State’s Dream Act doesn’t help students near graduation
By Rob Kuznia Staff Writer
Posted: 10/13/2011 07:43:33 PM PDT
Updated: 10/13/2011 07:55:08 PM PDT
From coast to coast, the passage of the California Dream Act has prompted loud cheers from supporters and bitter outrage from critics.
But for Vilma Nerio, a senior at California State University, Dominguez Hills, in Carson – and an undocumented student – last weekend’s signing by Gov. Jerry Brown felt almost inconsequential.
Nerio’s problems pertain more to the near future: though she is within striking distance of earning her teaching degree, she will have no way to land a job once she graduates.
“There are no undocumented teachers out there,” she said.
For Nerio, the more important Dream Act is the federal version, which would provide permanent residency to qualified undocumented students. In December, it came before the U.S. Senate, and fell five votes short of being considered for final passage.
Nerio is far from alone. In August, a study by the American Sociological Review found that undocumented students with college degrees often must settle for the same low-wage jobs that their parents perform. In fact, of the 31 graduates of four-year universities interviewed, none was working in their chosen professions.
“I know many who have been out three, four, five, six years and there is really nothing for them,” said Roberto Gonzales, author of the study and an assistant professor at the University of Chicago.
“They speak English much more fluently than their parents and have an education level that far surpasses their parents’, but find themselves stuck in the same narrowly circumscribed set of options.”
He added that the phenomenon is relatively new, because the first generation of college-educated undocumented students is only beginning to graduate en masse.
Titled “Learning to be Illegal,” the study found that attending college has been a way for many undocumented students to delay the stress of living in a manner that feels impermissible.

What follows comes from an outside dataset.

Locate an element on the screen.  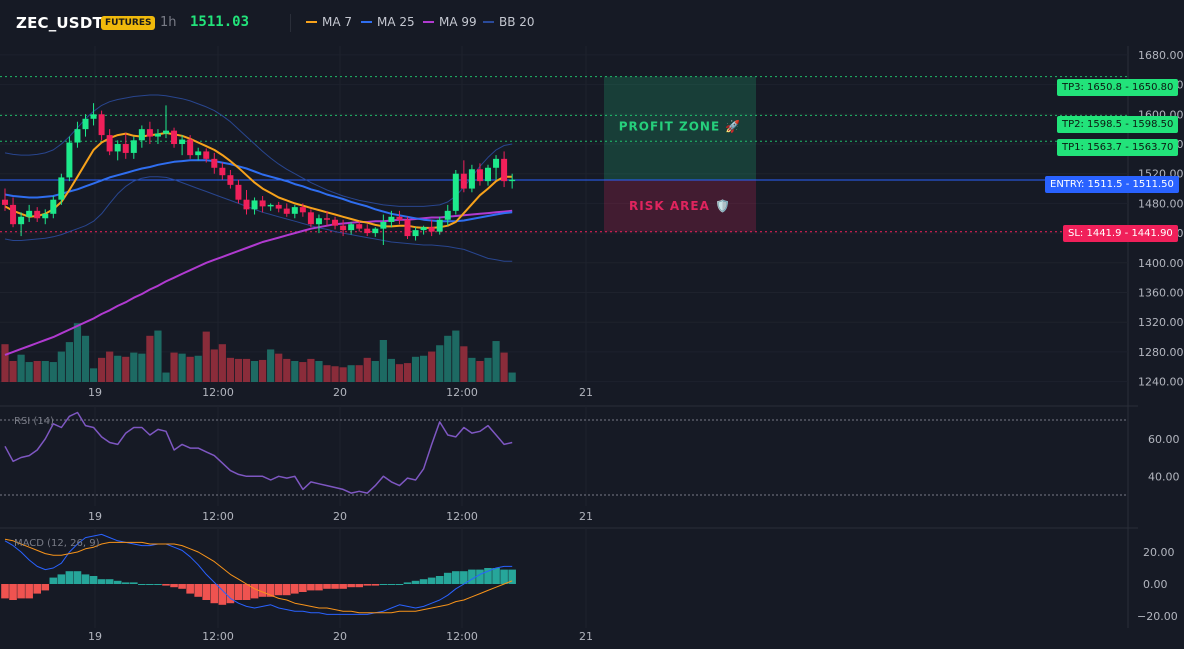
header-divider is located at coordinates (290, 23).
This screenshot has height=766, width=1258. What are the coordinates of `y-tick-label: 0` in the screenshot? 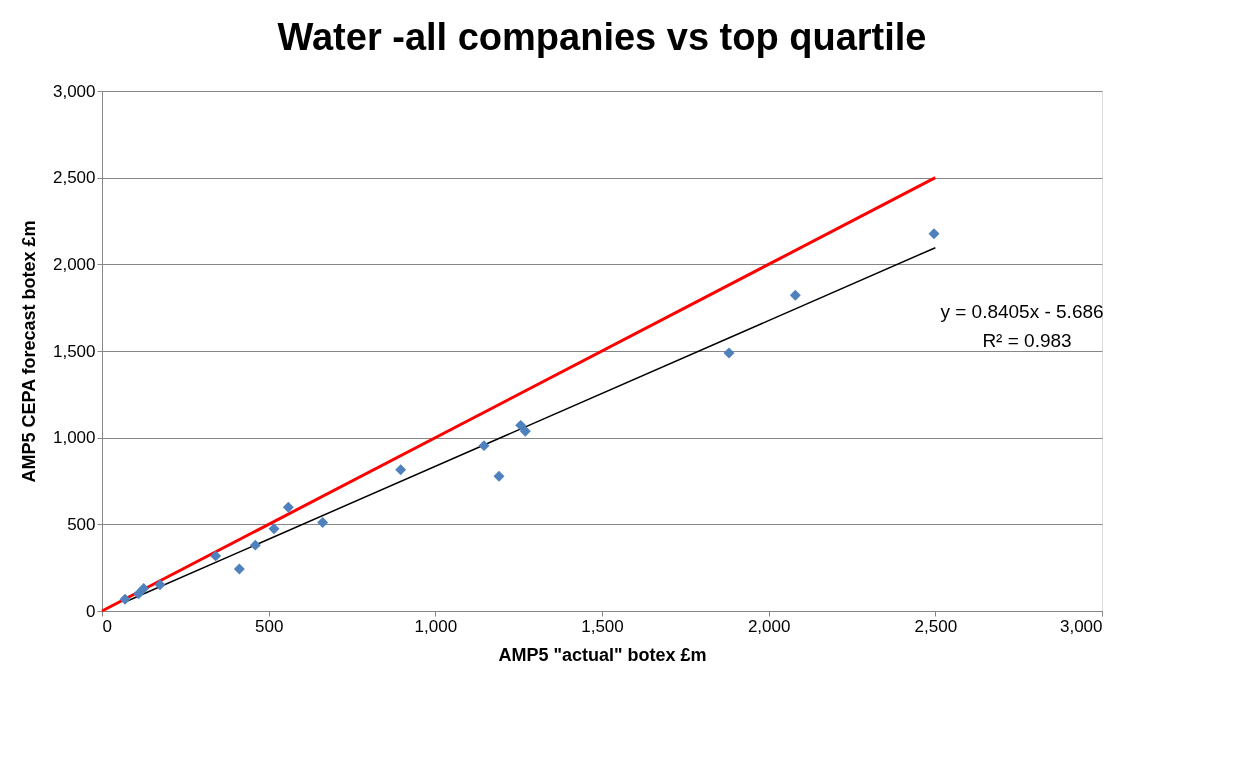 It's located at (91, 611).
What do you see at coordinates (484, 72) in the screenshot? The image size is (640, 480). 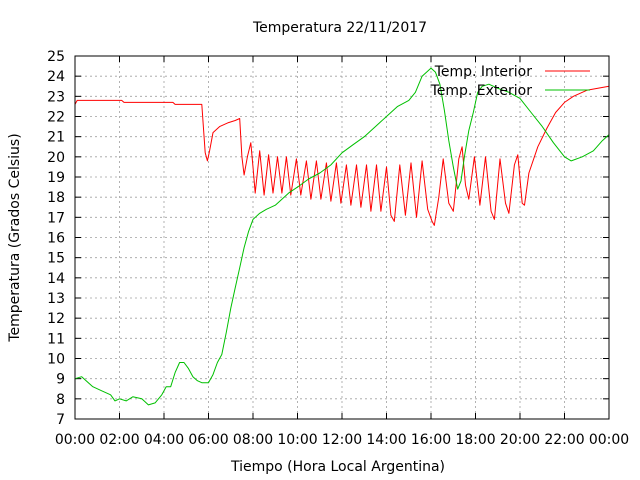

Nerio, a Gardena resident, didn’t know she was an illegal immigrant until she was 17.
Her friends were getting their driver’s licenses and she told her mother she’d like to do the same. That’s when her mom dropped the bomb: Nerio was shuttled over the border from her native El Salvador when she was 1.
“It was a big shock to me,” she said. “I thought I was just like everyone else. I was a typical teenager, hanging with friends, going to school, going to football games.”
Nerio said the news had a profound effect on some of her friendships.
“About half of them were fine, but the other half took it as `You broke the law, go back,”‘ she said. “We’d had sleepovers together.”
Now 25, Nerio said she may have to return to El Salvador for up to a year to qualify to obtain her visa.
“The problem with me is I don’t have any family back there,” she said. “I’ve been in California for 24 years, I consider this my home. Going back to a place I’ve never been to is quite scary.”
Nerio, who has maintained a 3.2 GPA at CSU Dominguez Hills, said doesn’t blame her mother for bringing her over, or for waiting so long to tell her.
“Her main reason to bring me here was to give me a better life,” she said. “She only went to fifth grade and then stopped. After fifth grade you had to pay for your school. Our family is not wealthy, so they said, `Well, this is it for you.’ She didn’t want that for me.”